# Adaptador disquetera.



## Klux (Nov 27, 2005)

Alguien tendria el esquema de un adaptador de disquetera de 3,5 a IDE o aun mejor de 3,5 a USB. Se lo agradeceria se q existen las disqueteras USB pero lo que realmente necesito es Un adaptador no la disquetera en si. Muchas gracias. Espero que alguien lo sepa.


----------



## joeblack (Nov 28, 2005)

no entiendo realmente que quieres hacer pero por lo general en elmercado hay muchos convertidores de USB a serial o viceversa pero si fueras mas explicito tal vez se comprenderia mas tu nesecidad.


----------



## Klux (Nov 29, 2005)

Gracias por responder Joeblack. Por motivos q no vienen el caso lo q intento es covertir una antigua disketera de 5 y !/4 a usb o a IDe Xq tengo una caja externa que pasa unidades de Cd/Dvd a IDE pero no de Cable floppy a usb, de ahi q este interesado en un adaptador del cable flopy al Ide o directamente del cable Floppy a USb (supongo q este sera el más factible) pero por más vueltas q le he dao a internet no encuentro las correspondencias entre los cables si es q las hay ni ningun fotoilito para el circuito q supongo sera necesario para pasar a disquetera a USB. Muchas Gracias por todo.


----------



## maunix (Dic 5, 2005)

Klux dijo:
			
		

> Gracias por responder Joeblack. Por motivos q no vienen el caso lo q intento es covertir una antigua disketera de 5 y !/4 a usb o a IDe Xq tengo una caja externa que pasa unidades de Cd/Dvd a IDE pero no de Cable floppy a usb, de ahi q este interesado en un adaptador del cable flopy al Ide o directamente del cable Floppy a USb (supongo q este sera el más factible) pero por más vueltas q le he dao a internet no encuentro las correspondencias entre los cables si es q las hay ni ningun fotoilito para el circuito q supongo sera necesario para pasar a disquetera a USB. Muchas Gracias por todo.

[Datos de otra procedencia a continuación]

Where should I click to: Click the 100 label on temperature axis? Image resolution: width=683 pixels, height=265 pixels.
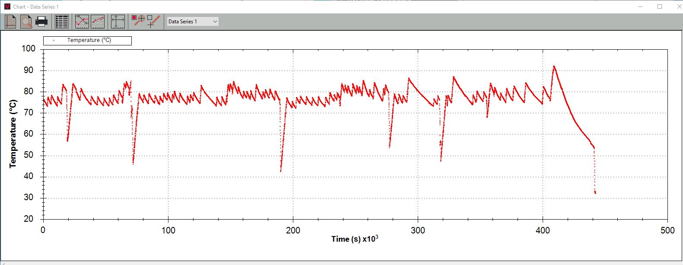[29, 49]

La verdad no he visto nada parecido a lo que mencionas.  Creo que estamos hablando de tecnología que hace 10 años atrás se dejó de usar y eso ... en electrónica... es una eternidad.  Es por ello que salvo que encuentres a algún apasionado por las unidades 5 1/4" y que la quiera seguir usando... creo que lo tendrás que hacer tu mismo.


----------